Walker began to mumble in his sleep and Clara rolled over to see if he would wake himself up again. She hoped that he wouldn't. He was looking worse and worse all the time and he needed as much rest as he could get. They would have to be on high alert when they got closer to Driscoll, she was not naive about the danger that the place posed. She thought it would prove to be one of the most dangerous legs of the journey yet.
"Don't shoot," he murmured, almost too quietly for her to hear even as close as they were. He was turned on his side, facing her, his forehead creased as he dreamed. She could feel him twitching on top of the blanket.
There was a sheen of sweat on his forehead, and she wondered if he might've come down with a fever. She couldn't feel the heat on him yet, but it probably wouldn't take long. His eyes darted back and forth beneath their lids as whatever nightmare he was trapped in played out before them.
The window behind her let in moonlight between its shades, casting the bed in a pale glow. Walker's face, half obscured by her shadow, suddenly looked different to her. It was a trick of the darkness that deepened his features and gave his shadowed face the look that he'd sprouted facial hair almost instantaneously. It reminded her of the first day she and Loren had spotted him, riding atop that blonde pony. It had turned out to be nothing but the shade of his hat and as she lay flat on the bed, allowing the light to cast his full face in its glow, she found the same sensation as before. He was just as she had known him to be, but that strangeness clung to her as the darkness deepened in the room and her weariness returned. For just a moment, he had looked like a completely different person.

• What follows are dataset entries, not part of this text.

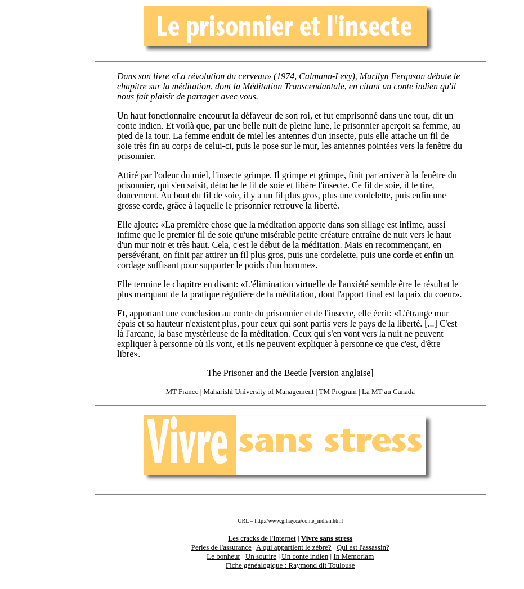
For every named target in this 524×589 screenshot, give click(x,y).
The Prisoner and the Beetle (257, 373)
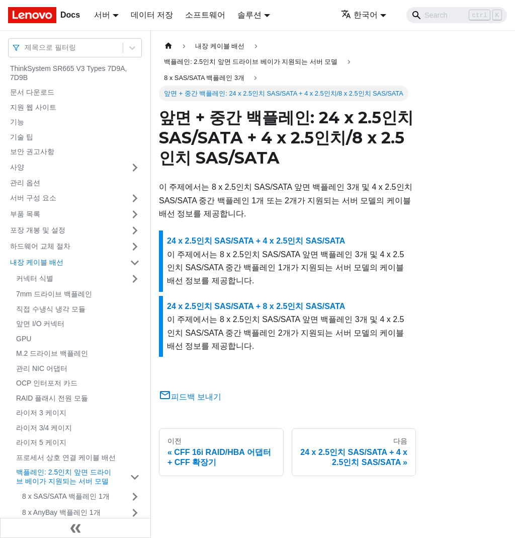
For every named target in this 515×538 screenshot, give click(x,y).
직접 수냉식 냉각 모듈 (50, 309)
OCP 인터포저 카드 (46, 383)
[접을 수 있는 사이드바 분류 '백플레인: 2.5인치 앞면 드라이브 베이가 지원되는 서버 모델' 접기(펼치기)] (135, 477)
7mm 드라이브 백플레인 (54, 294)
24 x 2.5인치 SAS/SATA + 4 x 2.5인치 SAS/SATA (256, 241)
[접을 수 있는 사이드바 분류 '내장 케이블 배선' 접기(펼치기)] (135, 263)
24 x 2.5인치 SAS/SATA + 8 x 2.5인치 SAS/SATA (256, 306)
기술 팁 (21, 137)
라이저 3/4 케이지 (44, 428)
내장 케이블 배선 (36, 262)
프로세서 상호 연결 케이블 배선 (66, 457)
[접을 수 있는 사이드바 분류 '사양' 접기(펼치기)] (135, 168)
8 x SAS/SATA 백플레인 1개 (66, 496)
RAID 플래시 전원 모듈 (52, 398)
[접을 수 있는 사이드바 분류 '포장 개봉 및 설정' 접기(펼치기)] (135, 230)
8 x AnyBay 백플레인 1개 (61, 512)
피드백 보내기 (190, 397)
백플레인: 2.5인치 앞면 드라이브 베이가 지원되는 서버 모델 (63, 476)
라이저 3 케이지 (41, 413)
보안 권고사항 (32, 151)
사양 (17, 167)
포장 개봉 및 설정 (37, 230)
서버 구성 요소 (33, 198)
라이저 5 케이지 (41, 442)
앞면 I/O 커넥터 (40, 324)
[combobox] (26, 47)
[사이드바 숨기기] (75, 528)
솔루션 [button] (249, 15)
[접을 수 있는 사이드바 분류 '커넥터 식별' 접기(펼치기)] (135, 279)
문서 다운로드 (32, 92)
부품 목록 (25, 214)
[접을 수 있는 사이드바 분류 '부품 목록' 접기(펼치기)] (135, 214)
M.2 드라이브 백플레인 (52, 353)
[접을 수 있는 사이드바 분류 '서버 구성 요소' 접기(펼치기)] (135, 198)
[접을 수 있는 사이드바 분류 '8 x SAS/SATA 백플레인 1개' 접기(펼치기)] (135, 497)
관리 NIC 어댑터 (41, 368)
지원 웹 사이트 (33, 107)
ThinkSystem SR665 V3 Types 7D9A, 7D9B (68, 73)
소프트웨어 (205, 15)
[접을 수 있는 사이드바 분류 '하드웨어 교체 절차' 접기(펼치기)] (135, 247)
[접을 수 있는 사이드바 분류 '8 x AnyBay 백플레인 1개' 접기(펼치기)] (135, 513)
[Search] (456, 15)
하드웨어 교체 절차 (40, 246)
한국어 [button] (359, 15)
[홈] (168, 46)
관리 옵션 (25, 183)
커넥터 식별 (34, 278)
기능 (17, 122)
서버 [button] (102, 15)
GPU (23, 339)
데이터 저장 (152, 15)
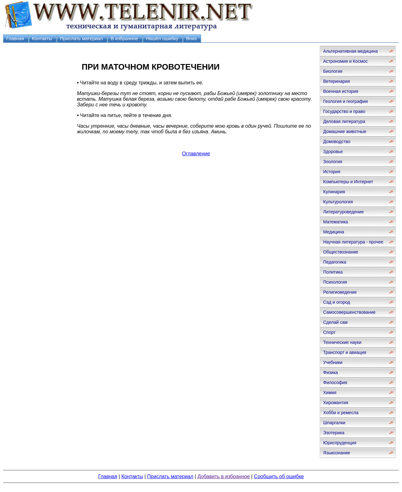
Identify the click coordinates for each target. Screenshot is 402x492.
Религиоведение (340, 292)
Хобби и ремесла (340, 412)
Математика (335, 221)
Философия (335, 382)
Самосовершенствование (349, 312)
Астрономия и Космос (345, 61)
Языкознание (336, 452)
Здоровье (333, 151)
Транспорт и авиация (344, 352)
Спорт (329, 332)
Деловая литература (344, 121)
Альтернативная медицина (350, 51)
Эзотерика (334, 432)
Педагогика (334, 262)
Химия (329, 392)
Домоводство (336, 141)
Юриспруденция (339, 442)
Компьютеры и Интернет (348, 181)
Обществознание (340, 251)
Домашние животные (344, 131)
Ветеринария (336, 81)
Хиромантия (335, 402)
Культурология (338, 201)
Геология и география (345, 101)
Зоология (332, 161)
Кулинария (334, 191)
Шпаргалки (334, 422)
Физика (330, 372)
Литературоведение (343, 211)
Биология (332, 71)
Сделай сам (335, 322)
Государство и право (344, 111)
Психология (335, 282)
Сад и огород (336, 302)
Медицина (333, 231)
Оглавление (196, 153)
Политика (333, 272)
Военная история (340, 91)
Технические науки (342, 342)
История (331, 171)
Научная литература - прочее (353, 241)
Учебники (332, 362)
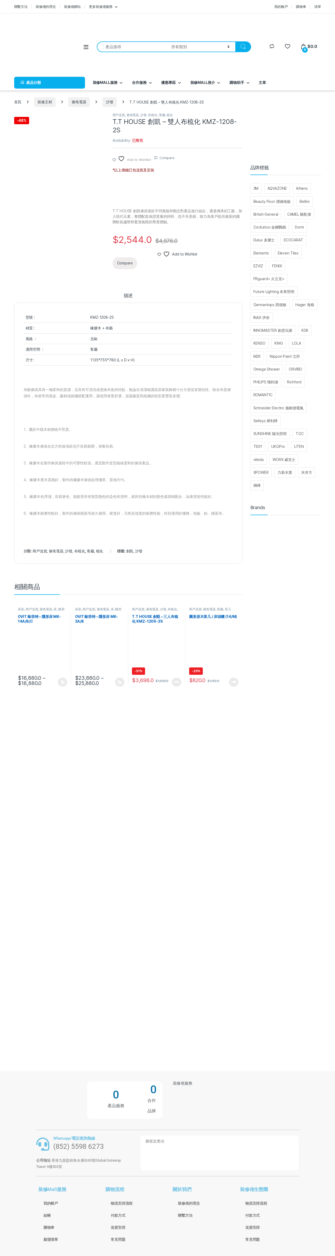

"I didn't do it...Leave me alone, please," he slurred, jerking one arm up in the air as if he were warding off an attacker. She reached a hand out and took his arm, eased it back down to the bed gently and patted it a few times to calm him.
"It's alright Walk," she whispered in a soothing tone. "It's alright. It's just a dream."
"I'm not...believe me...I can't," he grumbled and then turned over onto his other side, putting his back to her.
Clara wondered what he was seeing, who he was talking to. There was so much she didn't yet know about him, so many questions left unanswered. To ask them, however, seemed counterproductive, almost disrespectful to what this trip was about. This wasn't about getting to know one another, hitting it off, becoming friends, or more than. This trip was about putting the world right, about avenging her father by making the man who killed him finally pay for what he'd done. That was it. That was all she could allow herself to focus on.
Clara drifted off to sleep then and dreamed that she and Walker were strolling hand in hand down a gravel road. Walker was whistling a tune beside her, an old country song she couldn't quite place, and Clara pointed off in the distance where a pear tree grew along the road. The wind blew through its limbs and leaves, making it look as though the tree were waving to them.